O documento não contesta em nenhum momento a Lei Rounet, que é o principal mecanismo responsável pela tendência de centralização percebida nas políticas culturais brasileiras; ao contrário, o texto não faz qualquer crítica a essa legislação e nem àquelas legislações estaduais e municipais que repetem os seus princípios. A centralização é criticada principalmente quando se encontra no Estado, notadamente no âmbito da União, ou então quando se relaciona com a centralização dos recursos em uma forma de expressão cultural e em uma região do país; todo o discurso de descentralização e democratização dobra os joelhos diante de uma lei que remete para os grandes capitalistas e as grandes empresas públicas (que tendem a funcionar, em muitos aspectos, de maneira capitalista) o direito de financiar por meio de incentivos fiscais as políticas de cultura, o que significa propor, consciente ou inconscientemente, que os grandes monopólios determinem a política cultural brasileira. Todos os mecanismos de participação propostos no documento são frágeis diante da realidade de que a decisão do investimento ficará com as grandes empresas. Naturalmente o mesmo não ocorre em relação aos recursos do Fundo Nacional de Cultura, já que estes estão regulados por instâncias estatais, que são obviamente mais permeáveis, mas esses recursos não são o núcleo do atual esquema de financiamento da esfera cultural.

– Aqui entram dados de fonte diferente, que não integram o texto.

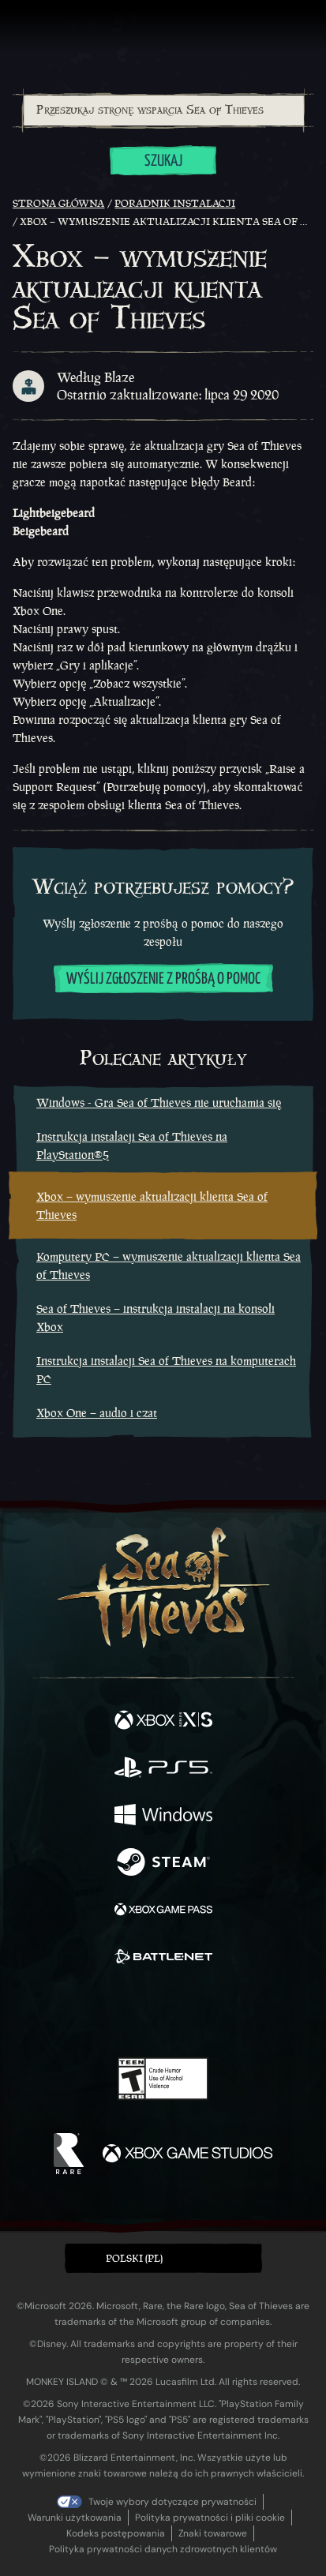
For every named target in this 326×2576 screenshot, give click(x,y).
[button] (163, 2258)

Fica evidente, quando percebemos os interesses que estão por trás das teses apresentadas, que a sociedade civil que vocaliza suas idéias no documento não representa uma síntese do país, mas apenas a sua parte inserida nos pólos culturalmente hegemônicos, os quais se localizam no Sudeste, principalmente no Rio e em São Paulo. Um discurso aparentemente contemporâneo acaba por servir para que setores hegemônicos da sociedade civil desses pólos privilegiados mantenham uma posição de poder não legítima, uma posição que se baseia na união entre jogo duro do mercado monopolista no campo da cultura e as práticas patrimonialistas. Como ocorre com freqüência, o discurso se apresenta como o contrário dos interesses que defende e justifica.

2. Um discurso moderno e pós-moderno funcional para o arcaico

Estamos assim diante de um fenômeno curioso: um discurso que se apresenta com a síntese entre a democracia direta, o desprezo pelo Estado e a negação do capitalismo monopolista termina sendo funcional para garantir a ausência de mecanismos eficazes de democracia direta e representativa, a prevalência de um Estado com políticas de cultura não democráticas e o domínio das grandes corporações sobre a produção cultural. Como isso é possível? Antes de tudo, e dando como conhecido os fenômenos próprios do universo da ideologia, não devemos esquecer que uma das principais características da sociedade brasileira é que nela o velho instrumentaliza o novo para se perpetuar. Isso ocorre muito claramente no caso em análise.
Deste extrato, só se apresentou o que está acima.